通信衛星は、静止衛星で始まりました。静止衛星が対応していることが分かれば、概ね通信衛星の仕組みは理解できます。周回衛星の実現には、様々な分野の技術の進歩が求められました。記事では、通信衛星の仕組みから全体像が分かるように紹介しています。
通信衛星の仕組み
通信衛星は、上空に打ち上げられて地上からの電波の受信や、受け取った電波を増幅して地球に送り返すことなどをしています。
電波は直進しますが、山や、ビルなどの障害物は上空にはないので、地上の通信よりも広範囲で電波を届けることができます。
通信衛星で中継された電波の受信などを行う、施設や装置のことを地球局と呼びます。地球局から通信衛星に電波を発信することをアップリンク、逆に衛星から、地球局に送られる電波をダウンリンクと呼んでいます。
通信衛星の中継とは?
通信衛星は、地球局からの電波を受信して、再度地上に送り返す中継をしていますが、具体的にはどんなことをしているのでしょう。
- ダウンリンクで行っていること
通信衛星はダウンリンクで、地球局に電波を中継しています。この時に伝送途中で弱くなった電波を増幅します。理由は、長距離を送信して、電波が小さくなっても地上で正しく受信できるようにするためです。 - 電波増幅時の対応
通信衛星は、地球局に電波を送り返す際にトランスポンダという中継器で電波を増幅しています。
トランスポンダは、利用者と合理的に通信するために、トランスポンダごとに、増幅率を変えて通信できるようになっています。 - 通信衛星で使用する電波の周波数
通信衛星では、大容量の情報を扱えるように、数GHz〜数10GHz程の高い周波数が使われます。地球局から通信衛星に送信する信号と、通信衛星から地球局に送られる信号の混信を避けるため、異なる周波数を使用しています。
通信衛星の軌道
電波は直進します。通信衛星は、障害物の少ない空間を利用しています。ところが、地球は自転しているため、利用者と通信衛星は、地球に隠れないような位置関係を保つ必要があります。
利用者と通信衛星の位置関係を保つには、通信衛星が地球の自転に合うように周回すれば良いことになります。
静止衛星
このような考え方から、通信衛星は地球の自転速度と同じになる赤道上の約36000km上空の軌道に、打ち上げられます。このような通信衛星は、空中で静止しているように見えるため、静止衛星と呼びます。
ところが、静止衛星が1機だと、地球の裏側までの全ての通信をカバーできません。
そのため、3機の通信衛星を120度の間隔で打ち上げています。これで、地球のどこでも通信できます。
周回衛星
静止衛星は、赤道上36000kmの軌道と決まっていますが、これは技術的な制約で他の手法が無かったためです。ところが、近年、様々な分野の技術が向上したため、地球の周りを移動する周回衛星でも対応できるようになりました。

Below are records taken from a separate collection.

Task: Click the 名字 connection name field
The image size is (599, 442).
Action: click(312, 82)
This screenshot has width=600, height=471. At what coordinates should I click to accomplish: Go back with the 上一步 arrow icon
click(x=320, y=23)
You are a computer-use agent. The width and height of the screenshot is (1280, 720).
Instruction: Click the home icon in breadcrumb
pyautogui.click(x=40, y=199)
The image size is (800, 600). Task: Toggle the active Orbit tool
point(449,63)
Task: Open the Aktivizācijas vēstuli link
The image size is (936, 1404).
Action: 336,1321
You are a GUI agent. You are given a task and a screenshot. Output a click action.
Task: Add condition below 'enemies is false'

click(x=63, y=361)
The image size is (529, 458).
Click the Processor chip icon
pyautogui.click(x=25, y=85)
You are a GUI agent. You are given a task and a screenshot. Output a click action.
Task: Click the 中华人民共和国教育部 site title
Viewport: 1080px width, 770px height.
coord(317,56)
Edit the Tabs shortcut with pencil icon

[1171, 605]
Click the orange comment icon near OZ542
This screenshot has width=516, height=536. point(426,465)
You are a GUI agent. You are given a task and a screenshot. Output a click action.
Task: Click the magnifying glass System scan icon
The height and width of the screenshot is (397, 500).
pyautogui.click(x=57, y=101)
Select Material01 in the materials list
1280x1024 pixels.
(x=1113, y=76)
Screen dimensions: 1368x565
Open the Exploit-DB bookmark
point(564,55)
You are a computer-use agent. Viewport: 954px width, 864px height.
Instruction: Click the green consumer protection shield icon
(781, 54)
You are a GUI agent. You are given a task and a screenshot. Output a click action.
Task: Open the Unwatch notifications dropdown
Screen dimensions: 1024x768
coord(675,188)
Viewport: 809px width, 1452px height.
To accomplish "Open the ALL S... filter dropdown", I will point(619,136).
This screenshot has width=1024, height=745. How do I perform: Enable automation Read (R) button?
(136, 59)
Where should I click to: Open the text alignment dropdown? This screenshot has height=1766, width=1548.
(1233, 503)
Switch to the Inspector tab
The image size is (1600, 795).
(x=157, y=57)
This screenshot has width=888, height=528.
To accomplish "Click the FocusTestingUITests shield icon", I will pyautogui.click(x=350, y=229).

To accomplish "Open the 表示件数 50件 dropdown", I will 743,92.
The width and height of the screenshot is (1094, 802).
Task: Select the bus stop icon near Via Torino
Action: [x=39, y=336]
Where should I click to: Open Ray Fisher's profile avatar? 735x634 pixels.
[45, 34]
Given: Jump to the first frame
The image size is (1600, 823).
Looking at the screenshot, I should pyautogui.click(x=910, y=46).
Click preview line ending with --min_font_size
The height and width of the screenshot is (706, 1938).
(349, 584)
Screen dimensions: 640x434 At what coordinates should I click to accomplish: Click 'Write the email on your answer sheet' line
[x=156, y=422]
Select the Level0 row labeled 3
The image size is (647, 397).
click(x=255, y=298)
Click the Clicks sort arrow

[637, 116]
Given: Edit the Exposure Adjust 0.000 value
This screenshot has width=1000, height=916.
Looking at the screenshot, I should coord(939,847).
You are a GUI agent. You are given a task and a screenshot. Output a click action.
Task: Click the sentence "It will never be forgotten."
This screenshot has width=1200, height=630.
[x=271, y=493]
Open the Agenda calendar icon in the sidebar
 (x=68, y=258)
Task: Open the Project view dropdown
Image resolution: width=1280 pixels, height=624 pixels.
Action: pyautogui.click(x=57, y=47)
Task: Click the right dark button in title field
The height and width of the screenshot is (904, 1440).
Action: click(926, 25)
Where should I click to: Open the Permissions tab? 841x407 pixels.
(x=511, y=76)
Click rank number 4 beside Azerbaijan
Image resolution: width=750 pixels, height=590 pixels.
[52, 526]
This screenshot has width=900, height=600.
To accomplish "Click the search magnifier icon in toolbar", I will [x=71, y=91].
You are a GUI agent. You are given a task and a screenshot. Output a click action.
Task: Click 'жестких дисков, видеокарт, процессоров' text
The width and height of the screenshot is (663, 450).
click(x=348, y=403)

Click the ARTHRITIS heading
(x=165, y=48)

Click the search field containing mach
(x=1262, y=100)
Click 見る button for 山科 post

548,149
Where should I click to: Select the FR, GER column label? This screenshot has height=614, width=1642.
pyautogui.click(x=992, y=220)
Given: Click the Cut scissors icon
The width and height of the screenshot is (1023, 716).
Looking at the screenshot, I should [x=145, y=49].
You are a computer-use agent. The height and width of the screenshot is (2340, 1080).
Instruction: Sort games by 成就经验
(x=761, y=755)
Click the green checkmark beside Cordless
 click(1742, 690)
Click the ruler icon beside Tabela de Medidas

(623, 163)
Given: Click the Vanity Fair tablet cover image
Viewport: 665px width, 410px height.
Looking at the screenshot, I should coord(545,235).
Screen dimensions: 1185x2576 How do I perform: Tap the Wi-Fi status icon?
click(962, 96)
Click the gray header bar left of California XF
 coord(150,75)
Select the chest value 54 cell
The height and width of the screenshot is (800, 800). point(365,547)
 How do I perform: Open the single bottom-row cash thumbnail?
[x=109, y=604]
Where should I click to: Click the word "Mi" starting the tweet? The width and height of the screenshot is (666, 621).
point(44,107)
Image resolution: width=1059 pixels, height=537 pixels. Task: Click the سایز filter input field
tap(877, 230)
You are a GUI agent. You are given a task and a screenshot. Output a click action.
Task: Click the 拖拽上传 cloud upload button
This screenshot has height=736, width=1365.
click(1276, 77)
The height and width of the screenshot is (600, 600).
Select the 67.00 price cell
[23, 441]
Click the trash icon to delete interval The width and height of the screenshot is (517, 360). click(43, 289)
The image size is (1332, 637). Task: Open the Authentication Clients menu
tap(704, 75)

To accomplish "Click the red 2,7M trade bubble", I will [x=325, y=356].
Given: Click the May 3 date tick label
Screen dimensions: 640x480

周回衛星を可能にするには、通信衛星の運行に関わる技術や電波の受け渡しなど、静止衛星では必要としなかった技術が必要です。そして、コンピュータ技術・情報技術・電子技術などの様々な技術の進歩で、周回衛星は実現しています。
そのため、軌道高度も距離が短くて済む500〜2000kmの低高度軌道や、逆に地球から離れる軌道を描く長楕円軌道もあります。
尚、周回衛星の場合も、1機では地球全体をカバーできません。電波の直進性と地球が丸いためです。そのため、周回衛星も、複数機で運用しています。
まとめ
通信衛星の仕組みについて紹介してきました。
通信衛星の歴史が、静止衛星で始まった理由も分かったと思います。
尚、周回衛星は静止衛星では必要としなかった新しい技術が求められています。特に、お互いに動いている複数機での電波の受け渡しは、高度な技術が求められます。
さらに、地球の周囲には既に多くの衛星が打ち上げられていて、寿命もあります。寿命が終った衛星などの回収技術は、既にSF映画やマンガで使われています。使用済み衛星の回収も、今後の重要な課題でしょう。